In 2005, Apple Inc. hired Lattner to begin work bringing LLVM to production quality for use in Apple products. Over time, Lattner built out the technology, personally implementing many major new features in LLVM, formed and built a team of LLVM developers at Apple, started the Clang project, took responsibility for evolving Objective-C (contributing to the blocks language feature, and driving the ARC and Objective-C literals features), and nurtured the open source community (leading it through many open source releases). Apple first shipped LLVM-based technology in the 10.5 (and 10.4.8) OpenGL stack as a just-in-time (JIT) compiler, shipped the llvm-gcc compiler in the integrated development environment (IDE) Xcode 3.1, Clang 1.0 in Xcode 3.2, Clang 2.0 (with C++ support) in Xcode 4.0, and LLDB, libc++, assemblers, and disassembler technology in later releases.

Lattner's work involved designing, implementing, and evangelizing the LLVM and Clang compilers, productizing and driving the debugger LLDB, and overseeing development of the low-level toolchain. As of 2016, LLVM technologies are the core of Apple's developer tools and the default toolchain on FreeBSD.

In June 2010, the Association for Computing Machinery (ACM) Special Interest Group on programming languages (SIGPLAN) gave Lattner its inaugural ACM SIGPLAN Programming Languages Software Award "for his design and development of the Low Level Virtual Machine", noting that Professor Adve has stated: "Lattner's talent as a compiler architect, together with his programming skills, technical vision, and leadership ability were crucial to the success of LLVM."
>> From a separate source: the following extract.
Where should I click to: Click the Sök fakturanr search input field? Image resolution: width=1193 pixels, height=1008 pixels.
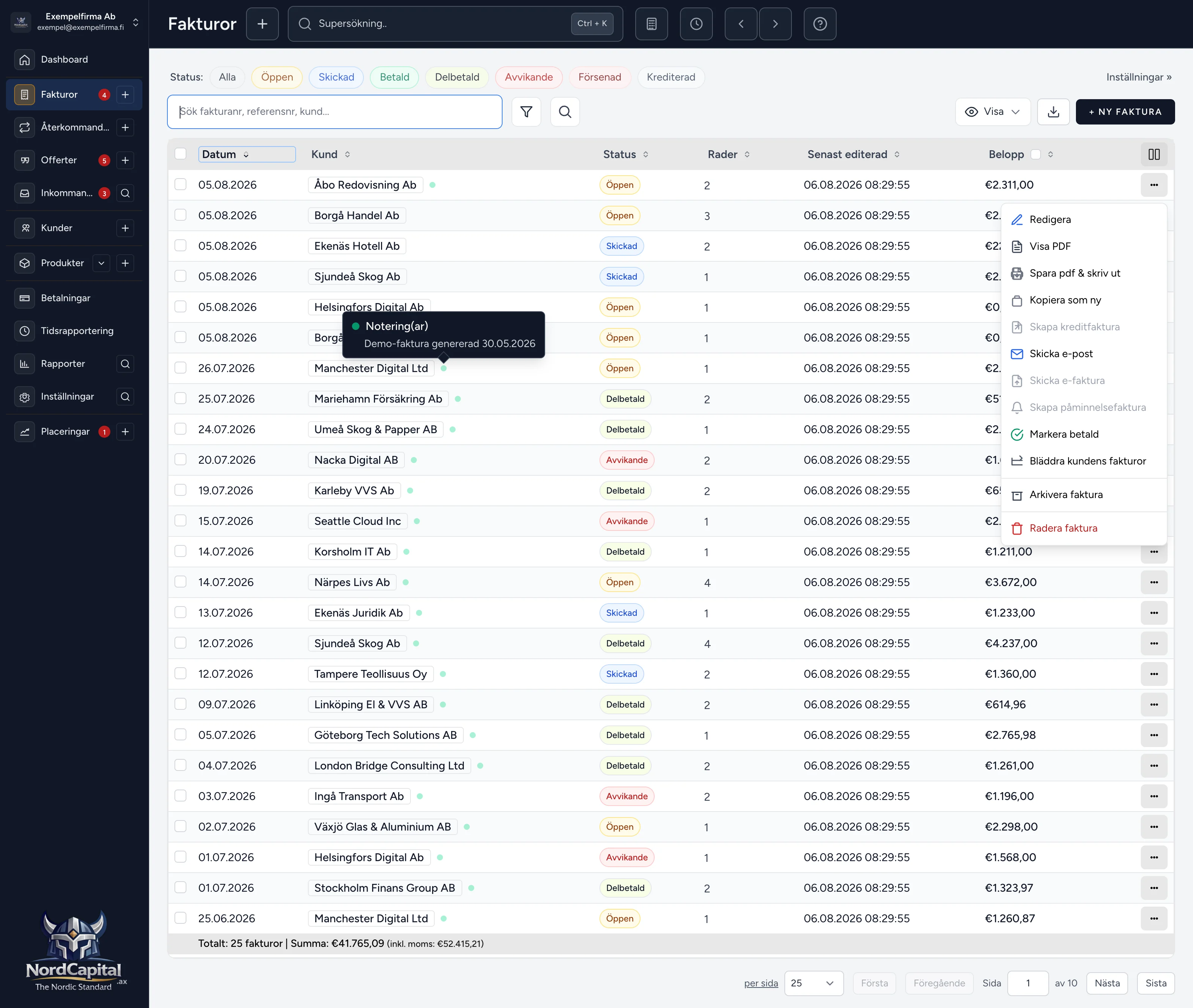point(334,112)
In April 2013, the ACM awarded Lattner its Software System Award, which is presented to anyone "recognized for developing a software system that has had a lasting influence, reflected in contributions to concepts, in commercial acceptance, or both".

==== Swift ====
Lattner began developing the Swift programming language in 2010, with the eventual collaboration of many other programmers.

On 2 June 2014, the WWDC app became the first publicly released app that used Swift.
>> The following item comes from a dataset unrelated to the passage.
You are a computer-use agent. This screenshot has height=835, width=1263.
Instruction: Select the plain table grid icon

Swift is an open source programming language with first-class functions for iOS and macOS development, created by Apple and introduced at Apple's developer conference Apple Worldwide Developers Conference (WWDC) 2014.

Swift is designed to coexist with Objective-C, the object-oriented programming language formerly preferred by Apple, and to be more resilient against erroneous code. It is built with the LLVM compiler included in Xcode 6.

Lattner announced that the project lead role had been transferred to Ted Kremenek, and that Lattner would leave Apple in January 2017.

=== Tesla ===
At Tesla, Lattner served as the Vice President at Autopilot Software from January 30 to June 20, 2017, where he worked on transitioning Autopilot hardware.

=== Google ===

Lattner served as the Senior Director and Distinguished Engineer, TensorFlow Infrastructure and Technologies at Google from August 2017 to January 2020.

==== MLIR ====

While working at Google, Lattner was the co-founder of MLIR compiler infrastructure, a compiler that aims to address software fragmentation, improve compilation for heterogeneous hardware, significantly reduce the cost of building domain-specific compilers, and aid in connecting existing compilers together.

=== SiFive ===
Lattner joined SiFive in January 2020 as the President of Platform Engineering, leading the RISC-V Product and Engineering organizations (everything excluding HR, finance, sales, and customer support).

=== Modular ===
In 2022, Chris Lattner, alongside his co-founders, established Modular AI, a company that is building an Artificial Intelligence (AI) developer platform. Their first products are the Mojo programming language and an inference engine. Mojo is an alternative to NVIDIA's CUDA language focused on programming for AI applications.
Lattner is the current CEO of Modular AI. In June 2026, Modular announced it had agreed to be acquired by semiconductor and manufacturer Qualcomm.

==Personal life==
Lattner is married to Tanya Lattner, who co-founded the LLVM Foundation with him in 2015 and has been its president and COO ever since.